Exercise material:
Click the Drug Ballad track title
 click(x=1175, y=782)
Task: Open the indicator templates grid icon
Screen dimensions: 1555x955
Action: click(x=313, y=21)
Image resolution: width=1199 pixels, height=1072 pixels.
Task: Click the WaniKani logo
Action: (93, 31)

What to work on:
Could you repeat every record above exactly as it stands?

Solved exercise:
Click the Drug Ballad track title
 click(x=1175, y=782)
Task: Open the indicator templates grid icon
Screen dimensions: 1555x955
Action: click(x=313, y=21)
Image resolution: width=1199 pixels, height=1072 pixels.
Task: Click the WaniKani logo
Action: (93, 31)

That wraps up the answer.